> BRIEF
Can you rewrite these entries with "paintbrush" replaced by "brush" and nothing else changed? Leave the pictures out of your answer.

> SUPPLIED DATA
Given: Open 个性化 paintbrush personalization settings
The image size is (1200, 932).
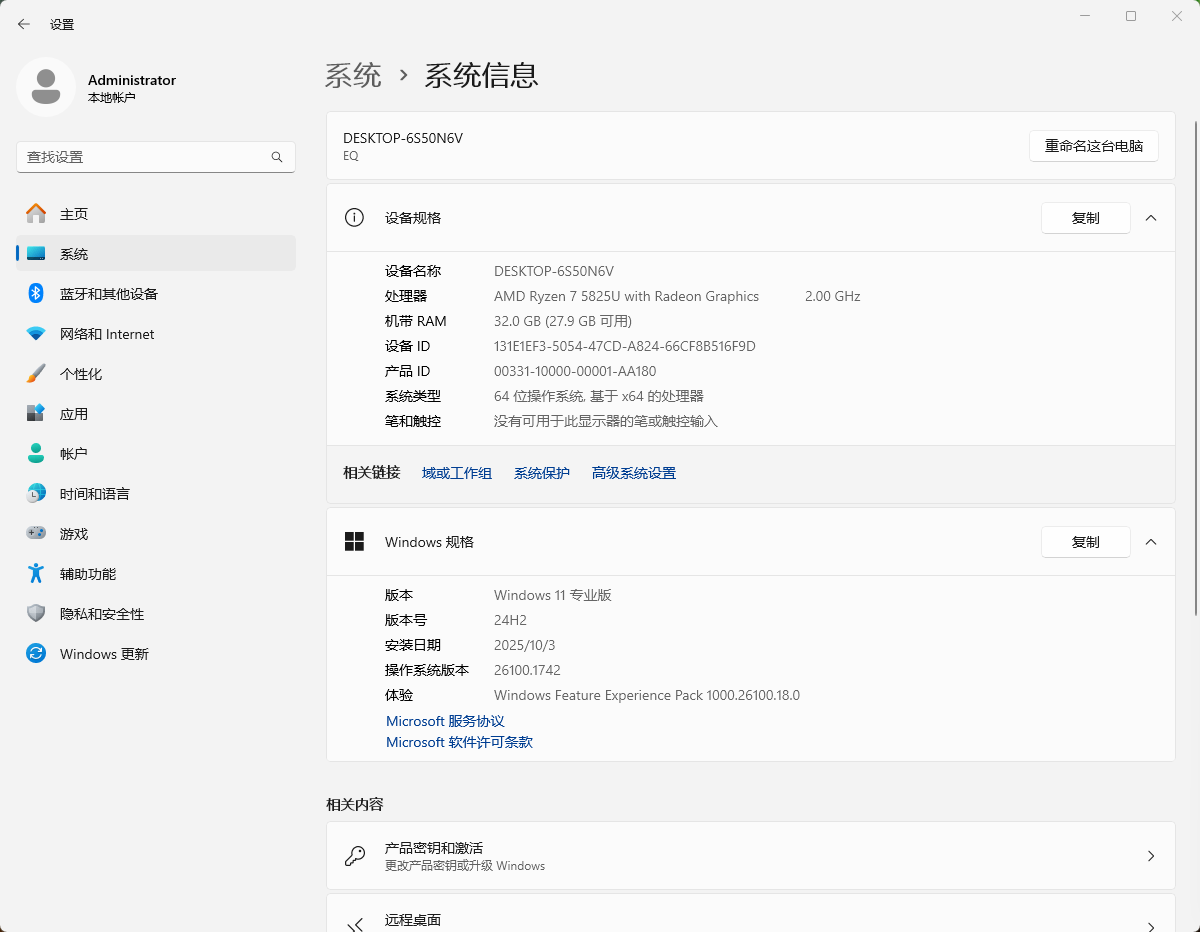Looking at the screenshot, I should coord(36,374).
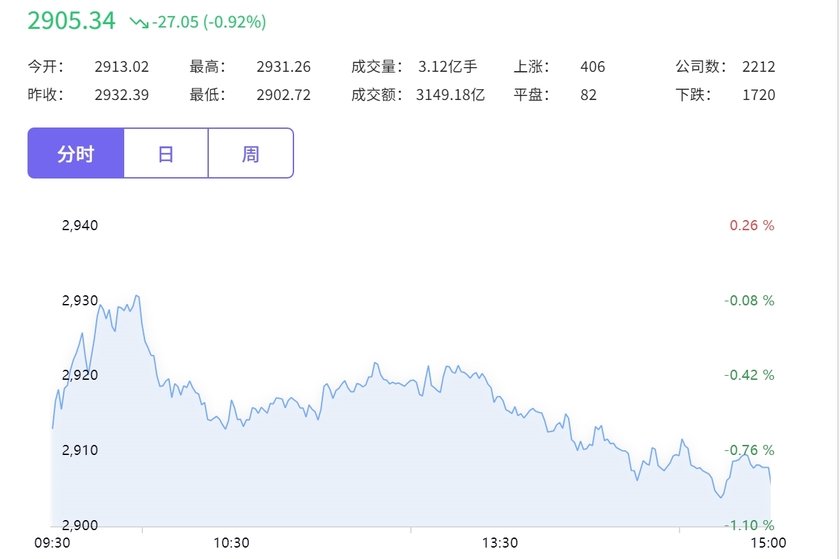Click the 下跌 declining count 1720
840x559 pixels.
[x=759, y=95]
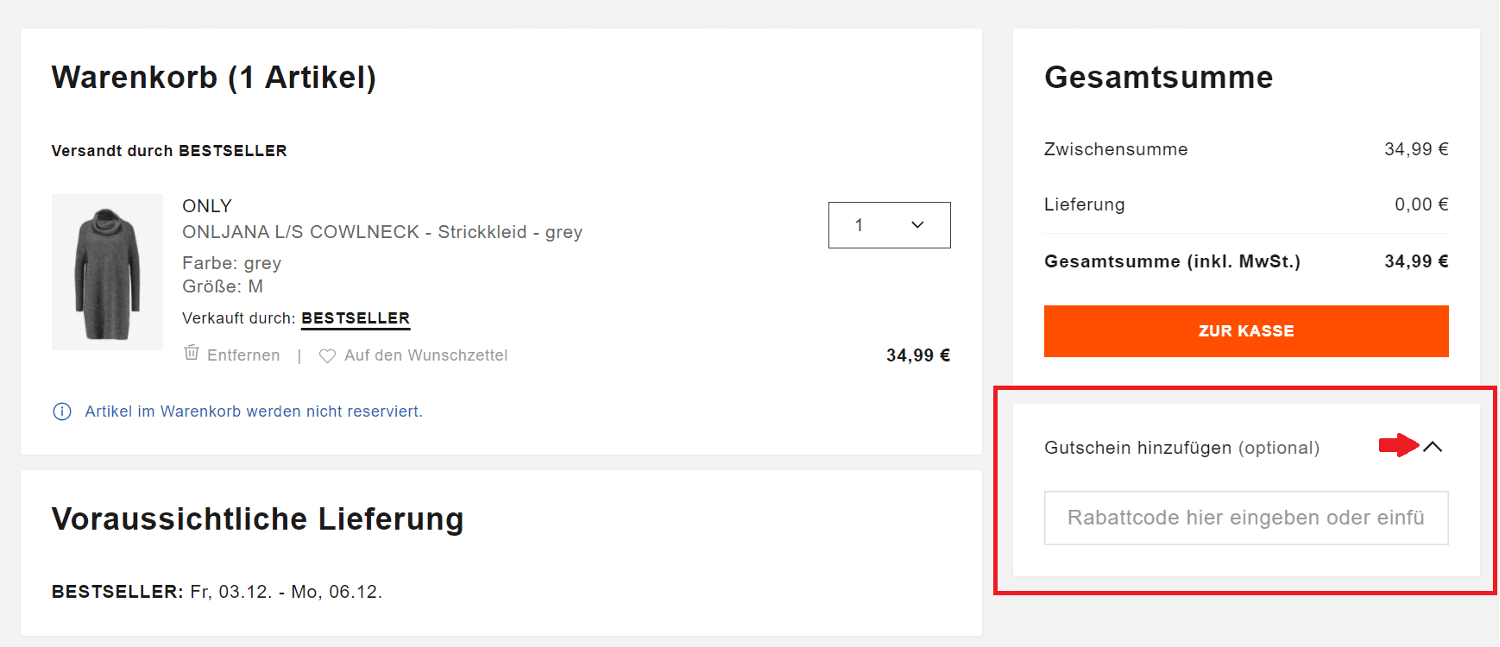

> FULL OUTPUT
Given: Open 个性化 brush personalization settings
The image size is (1200, 932).
Looking at the screenshot, I should coord(36,374).
Click the 下跌 declining count 1720
840x559 pixels.
[x=759, y=95]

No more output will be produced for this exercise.